Of all the major directors on the list, D.W. Griffith is the first chronologically, and he has five films all in the first eleven of the list, so the book seems to have quite the love affair with Mr. Griffith to have so many of his productions here. My personal feelings are that Birth of a Nation and Intolerance, and maybe Broken Blossoms, are all that need to represent Griffith on the list, and the rest could’ve been excised to make room for more worthy candidates of the time, like Cabiria or The Great Dictator. Nevertheless, we are left with Orphans of the Storm, the last of Griffith’s titles on the list, which once again stars Lillian Gish as well as her sister Dorothy.
The film begins with a literal political statement; seems Griffith decided not to pull any punches with this one. The film then starts us off on the life story of two young orphans, Henriette and Louise, played as adults by the sisters Gish. The whole film is the story of these two, set against the backdrop of the French Revolution. Griffith’s natural talent for melodrama comes to play quite voraciously here, and it is evident from the beginning of the film that we will be delving into this particular subgenre; Louise is blind, and much of the film’s middle plotline deals with people taking advantage of her handicap. The other thing Griffith films are generally known for are spectacle, and thanks to the French background, there is plenty of opportunity here to show off the production design and dressing. As is typical of a Griffith film, it takes some time to really get to the main course of the film; there is plenty of time used for backstory and setup that could’ve easily been shifted around in the narrative to make for a tighter story told, but that may be due to me having modern film experience, which was only just beginning to be tapped by Griffith in those days.

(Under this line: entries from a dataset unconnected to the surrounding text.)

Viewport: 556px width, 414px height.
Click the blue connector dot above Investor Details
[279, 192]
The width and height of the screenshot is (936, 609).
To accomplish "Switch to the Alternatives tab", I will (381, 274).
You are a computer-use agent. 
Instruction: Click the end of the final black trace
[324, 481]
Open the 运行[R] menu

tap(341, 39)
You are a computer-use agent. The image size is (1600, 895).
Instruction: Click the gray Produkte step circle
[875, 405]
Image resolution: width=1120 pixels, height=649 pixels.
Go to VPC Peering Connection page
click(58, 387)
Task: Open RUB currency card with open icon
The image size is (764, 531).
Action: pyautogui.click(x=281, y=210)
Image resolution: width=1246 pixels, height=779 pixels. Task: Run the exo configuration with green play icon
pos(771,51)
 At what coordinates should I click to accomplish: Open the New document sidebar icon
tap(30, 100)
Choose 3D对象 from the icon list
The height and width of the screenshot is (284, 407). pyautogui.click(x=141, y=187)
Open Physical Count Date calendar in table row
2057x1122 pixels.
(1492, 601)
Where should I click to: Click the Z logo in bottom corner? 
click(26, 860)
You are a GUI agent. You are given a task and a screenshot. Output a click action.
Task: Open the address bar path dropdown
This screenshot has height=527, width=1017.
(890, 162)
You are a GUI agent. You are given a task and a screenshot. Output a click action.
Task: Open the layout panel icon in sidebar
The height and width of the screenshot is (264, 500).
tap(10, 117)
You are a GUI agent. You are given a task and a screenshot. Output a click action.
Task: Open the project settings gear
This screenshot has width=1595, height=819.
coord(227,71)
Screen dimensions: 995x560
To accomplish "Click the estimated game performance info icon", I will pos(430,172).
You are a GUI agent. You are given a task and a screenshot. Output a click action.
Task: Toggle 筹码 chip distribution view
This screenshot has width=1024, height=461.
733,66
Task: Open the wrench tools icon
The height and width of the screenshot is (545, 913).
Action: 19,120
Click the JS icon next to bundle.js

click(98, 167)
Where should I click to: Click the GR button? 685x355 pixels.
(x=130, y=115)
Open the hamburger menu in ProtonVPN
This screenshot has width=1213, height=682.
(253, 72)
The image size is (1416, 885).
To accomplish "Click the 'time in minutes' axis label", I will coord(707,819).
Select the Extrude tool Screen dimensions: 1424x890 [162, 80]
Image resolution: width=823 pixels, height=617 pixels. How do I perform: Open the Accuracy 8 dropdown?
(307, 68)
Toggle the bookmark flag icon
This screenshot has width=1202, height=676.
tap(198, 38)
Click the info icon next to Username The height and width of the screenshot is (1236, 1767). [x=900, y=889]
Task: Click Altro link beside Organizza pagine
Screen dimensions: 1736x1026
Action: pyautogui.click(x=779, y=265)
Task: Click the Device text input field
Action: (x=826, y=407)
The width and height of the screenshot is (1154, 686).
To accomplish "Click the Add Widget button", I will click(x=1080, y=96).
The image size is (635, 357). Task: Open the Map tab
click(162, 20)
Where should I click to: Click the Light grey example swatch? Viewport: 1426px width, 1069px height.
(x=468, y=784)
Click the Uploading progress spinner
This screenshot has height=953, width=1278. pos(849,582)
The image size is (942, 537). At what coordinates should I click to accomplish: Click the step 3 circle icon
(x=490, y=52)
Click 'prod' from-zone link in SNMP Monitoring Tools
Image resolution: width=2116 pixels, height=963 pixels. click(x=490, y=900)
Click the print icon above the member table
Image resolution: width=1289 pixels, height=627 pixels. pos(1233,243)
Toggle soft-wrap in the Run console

The only versions of this I could find had no background music, which was annoying at first but I quickly got used to it, and was able to appreciate the film regardless. This was thankfully better than Way Down East, and indeed had more going for it non-historically than Birth of a Nation or Intolerance. Broken Blossoms is still Griffith’s pride and joy for me, but I was pleased with what I had been offered with this one. Lillian Gish was one of the first darlings of the cinema, and Griffith makes great use of her here. If you’re a fan of Gish, or classical melodrama in general, this is definitely one to watch. I still couldn’t pass up the nagging feeling that this could’ve been removed in favor of something else more worthy, but I at least wasn’t disappointed from watching this one.